ModelTrace is a research-grade framework for inspecting, debugging, and stress-testing machine learning models. It provides tools to analyze model sparsity, activations, distribution shifts, layer sensitivity, drift, and robustness metrics — helping researchers and practitioners understand how models behave under different inputs and perturbations.

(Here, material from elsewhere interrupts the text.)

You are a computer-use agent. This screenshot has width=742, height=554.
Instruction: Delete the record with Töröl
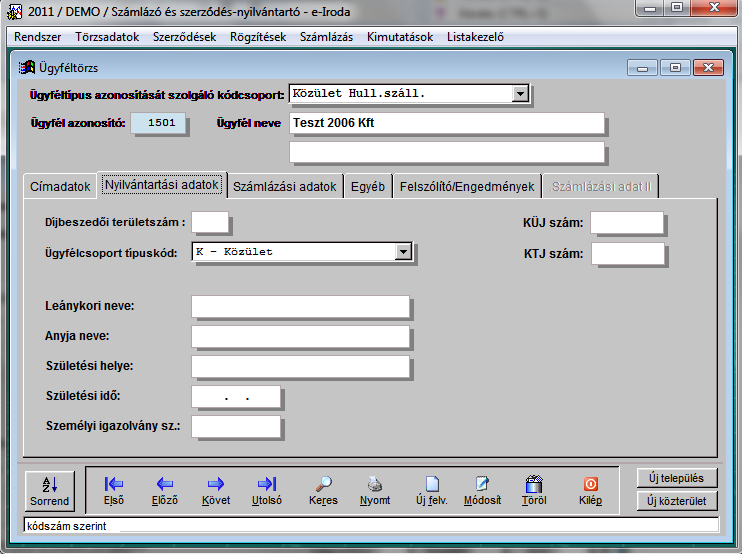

Debugging and analyzing ML models is a critical research problem, especially for deep learning systems where failures are often non-intuitive and hard to trace. ModelTrace addresses this by providing quantitative metrics and structured analysis of model internals:
- Layer-wise sparsity and activation statistics
- Sensitivity of layers to input perturbations
- Drift and robustness metrics
- Cross-model regression and failure attribution
This framework aligns with research topics in ML reliability, interpretability, and model debugging, showcasing research-level problem-solving skills.
| Feature | Description |
|---|---|
| Sparsity Analysis | Detect unused weights in convolutional and fully-connected layers |
| Activation Statistics | Compute mean, std, and max of layer activations |
| Distribution Shift Test | Simulate input perturbations and evaluate activation changes |
| Activation Drift | Measure sensitivity between different input sets |
| Cross-Model Regression | Compare activations between two models for regression drift |
| Layer Sensitivity | Identify layers most critical to output changes |
| Failure Attribution | Quantify each layer's contribution to output shifts |
| Model Robustness Score | Aggregate robustness metric combining drift, sensitivity, and distribution shift |
Input Model → Activation Hook Registration → Forward Pass →
Compute Metrics:
- Sparsity
- Activation Statistics
- Distribution Shift
- Activation Drift
- Cross-Model Regression
- Layer Sensitivity
- Failure Attribution
- Robustness Score
→ Results
- All experiments are implemented in the ModelInspector API.
- Activations are captured via forward hooks.
- Metrics are computed in a modular and extensible manner, allowing easy extension for new experiments.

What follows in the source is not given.